Data supplied.
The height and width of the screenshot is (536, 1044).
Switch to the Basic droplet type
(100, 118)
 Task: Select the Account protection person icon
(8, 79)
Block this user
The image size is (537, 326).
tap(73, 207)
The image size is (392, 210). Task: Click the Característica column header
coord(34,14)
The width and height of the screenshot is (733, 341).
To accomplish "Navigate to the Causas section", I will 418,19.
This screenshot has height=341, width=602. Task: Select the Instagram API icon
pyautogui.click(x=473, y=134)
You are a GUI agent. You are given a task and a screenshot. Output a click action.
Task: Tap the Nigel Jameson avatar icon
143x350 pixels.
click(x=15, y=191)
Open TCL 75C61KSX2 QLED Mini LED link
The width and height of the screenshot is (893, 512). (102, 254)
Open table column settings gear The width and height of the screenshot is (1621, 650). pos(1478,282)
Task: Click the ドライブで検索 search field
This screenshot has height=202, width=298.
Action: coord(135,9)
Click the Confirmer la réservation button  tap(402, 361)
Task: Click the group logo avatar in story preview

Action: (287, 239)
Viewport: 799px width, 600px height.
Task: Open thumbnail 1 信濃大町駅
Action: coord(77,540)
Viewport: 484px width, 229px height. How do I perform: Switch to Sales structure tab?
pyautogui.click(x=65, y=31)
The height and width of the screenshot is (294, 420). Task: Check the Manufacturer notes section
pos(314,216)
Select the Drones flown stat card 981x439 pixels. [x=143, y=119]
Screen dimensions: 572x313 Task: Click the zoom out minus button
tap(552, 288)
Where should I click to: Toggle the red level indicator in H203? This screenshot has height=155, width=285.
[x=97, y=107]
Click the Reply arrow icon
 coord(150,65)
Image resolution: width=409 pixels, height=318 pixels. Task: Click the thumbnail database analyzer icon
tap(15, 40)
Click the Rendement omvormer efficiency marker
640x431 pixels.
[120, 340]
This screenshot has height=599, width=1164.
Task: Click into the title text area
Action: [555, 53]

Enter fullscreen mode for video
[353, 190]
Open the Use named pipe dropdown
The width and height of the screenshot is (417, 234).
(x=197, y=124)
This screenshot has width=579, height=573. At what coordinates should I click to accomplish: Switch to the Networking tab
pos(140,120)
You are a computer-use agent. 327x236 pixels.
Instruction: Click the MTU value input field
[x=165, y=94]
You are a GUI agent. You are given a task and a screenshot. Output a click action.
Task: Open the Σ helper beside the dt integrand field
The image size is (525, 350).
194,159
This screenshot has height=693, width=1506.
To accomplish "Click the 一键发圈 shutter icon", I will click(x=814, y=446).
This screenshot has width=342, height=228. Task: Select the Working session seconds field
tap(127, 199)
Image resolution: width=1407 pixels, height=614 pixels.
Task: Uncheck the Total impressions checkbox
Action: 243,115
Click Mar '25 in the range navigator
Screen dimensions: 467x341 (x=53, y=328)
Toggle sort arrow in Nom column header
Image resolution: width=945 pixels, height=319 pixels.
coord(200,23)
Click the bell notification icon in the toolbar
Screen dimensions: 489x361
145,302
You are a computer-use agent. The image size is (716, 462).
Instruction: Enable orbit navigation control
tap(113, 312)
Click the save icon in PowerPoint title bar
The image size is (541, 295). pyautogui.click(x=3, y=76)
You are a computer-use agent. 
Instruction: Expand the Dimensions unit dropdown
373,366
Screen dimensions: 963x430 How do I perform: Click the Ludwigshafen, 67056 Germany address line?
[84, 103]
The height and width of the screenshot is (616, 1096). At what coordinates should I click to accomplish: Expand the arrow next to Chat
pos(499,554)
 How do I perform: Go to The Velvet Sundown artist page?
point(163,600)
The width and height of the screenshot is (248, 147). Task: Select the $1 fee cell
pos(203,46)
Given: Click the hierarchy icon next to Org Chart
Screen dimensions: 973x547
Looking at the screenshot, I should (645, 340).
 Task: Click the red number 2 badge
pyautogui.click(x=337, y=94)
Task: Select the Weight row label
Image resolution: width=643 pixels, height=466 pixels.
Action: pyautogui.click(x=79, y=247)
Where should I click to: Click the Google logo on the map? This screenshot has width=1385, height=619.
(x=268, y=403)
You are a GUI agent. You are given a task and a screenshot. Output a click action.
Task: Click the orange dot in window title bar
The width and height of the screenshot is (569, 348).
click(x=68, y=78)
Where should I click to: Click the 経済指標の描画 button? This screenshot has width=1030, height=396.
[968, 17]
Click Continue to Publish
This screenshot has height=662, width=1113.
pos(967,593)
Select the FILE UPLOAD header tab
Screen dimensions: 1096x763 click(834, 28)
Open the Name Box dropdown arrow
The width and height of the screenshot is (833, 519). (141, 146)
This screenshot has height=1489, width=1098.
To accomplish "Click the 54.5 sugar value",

Task requirements.
In full and without edits, repeat the listing above.

Task answer.
The height and width of the screenshot is (536, 1044).
Switch to the Basic droplet type
(100, 118)
 Task: Select the Account protection person icon
(8, 79)
Block this user
The image size is (537, 326).
tap(73, 207)
The image size is (392, 210). Task: Click the Característica column header
coord(34,14)
The width and height of the screenshot is (733, 341).
To accomplish "Navigate to the Causas section", I will 418,19.
This screenshot has height=341, width=602. Task: Select the Instagram API icon
pyautogui.click(x=473, y=134)
You are a GUI agent. You are given a task and a screenshot. Output a click action.
Task: Tap the Nigel Jameson avatar icon
143x350 pixels.
click(x=15, y=191)
Open TCL 75C61KSX2 QLED Mini LED link
The width and height of the screenshot is (893, 512). (102, 254)
Open table column settings gear The width and height of the screenshot is (1621, 650). pos(1478,282)
Task: Click the ドライブで検索 search field
This screenshot has height=202, width=298.
Action: coord(135,9)
Click the Confirmer la réservation button  tap(402, 361)
Task: Click the group logo avatar in story preview

Action: (287, 239)
Viewport: 799px width, 600px height.
Task: Open thumbnail 1 信濃大町駅
Action: coord(77,540)
Viewport: 484px width, 229px height. How do I perform: Switch to Sales structure tab?
pyautogui.click(x=65, y=31)
The height and width of the screenshot is (294, 420). Task: Check the Manufacturer notes section
pos(314,216)
Select the Drones flown stat card 981x439 pixels. [x=143, y=119]
Screen dimensions: 572x313 Task: Click the zoom out minus button
tap(552, 288)
Where should I click to: Toggle the red level indicator in H203? This screenshot has height=155, width=285.
[x=97, y=107]
Click the Reply arrow icon
 coord(150,65)
Image resolution: width=409 pixels, height=318 pixels. Task: Click the thumbnail database analyzer icon
tap(15, 40)
Click the Rendement omvormer efficiency marker
640x431 pixels.
[120, 340]
This screenshot has height=599, width=1164.
Task: Click into the title text area
Action: [555, 53]

Enter fullscreen mode for video
[353, 190]
Open the Use named pipe dropdown
The width and height of the screenshot is (417, 234).
(x=197, y=124)
This screenshot has width=579, height=573. At what coordinates should I click to accomplish: Switch to the Networking tab
pos(140,120)
You are a computer-use agent. 327x236 pixels.
Instruction: Click the MTU value input field
[x=165, y=94]
You are a GUI agent. You are given a task and a screenshot. Output a click action.
Task: Open the Σ helper beside the dt integrand field
The image size is (525, 350).
194,159
This screenshot has height=693, width=1506.
To accomplish "Click the 一键发圈 shutter icon", I will click(x=814, y=446).
This screenshot has width=342, height=228. Task: Select the Working session seconds field
tap(127, 199)
Image resolution: width=1407 pixels, height=614 pixels.
Task: Uncheck the Total impressions checkbox
Action: 243,115
Click Mar '25 in the range navigator
Screen dimensions: 467x341 (x=53, y=328)
Toggle sort arrow in Nom column header
Image resolution: width=945 pixels, height=319 pixels.
coord(200,23)
Click the bell notification icon in the toolbar
Screen dimensions: 489x361
145,302
You are a computer-use agent. The image size is (716, 462).
Instruction: Enable orbit navigation control
tap(113, 312)
Click the save icon in PowerPoint title bar
The image size is (541, 295). pyautogui.click(x=3, y=76)
You are a computer-use agent. 
Instruction: Expand the Dimensions unit dropdown
373,366
Screen dimensions: 963x430 How do I perform: Click the Ludwigshafen, 67056 Germany address line?
[84, 103]
The height and width of the screenshot is (616, 1096). At what coordinates should I click to accomplish: Expand the arrow next to Chat
pos(499,554)
 How do I perform: Go to The Velvet Sundown artist page?
point(163,600)
The width and height of the screenshot is (248, 147). Task: Select the $1 fee cell
pos(203,46)
Given: Click the hierarchy icon next to Org Chart
Screen dimensions: 973x547
Looking at the screenshot, I should (645, 340).
 Task: Click the red number 2 badge
pyautogui.click(x=337, y=94)
Task: Select the Weight row label
Image resolution: width=643 pixels, height=466 pixels.
Action: pyautogui.click(x=79, y=247)
Where should I click to: Click the Google logo on the map? This screenshot has width=1385, height=619.
(x=268, y=403)
You are a GUI agent. You are given a task and a screenshot. Output a click action.
Task: Click the orange dot in window title bar
The width and height of the screenshot is (569, 348).
click(x=68, y=78)
Where should I click to: Click the 経済指標の描画 button? This screenshot has width=1030, height=396.
[968, 17]
Click Continue to Publish
This screenshot has height=662, width=1113.
pos(967,593)
Select the FILE UPLOAD header tab
Screen dimensions: 1096x763 click(834, 28)
Open the Name Box dropdown arrow
The width and height of the screenshot is (833, 519). (141, 146)
This screenshot has height=1489, width=1098.
To accomplish "Click the 54.5 sugar value",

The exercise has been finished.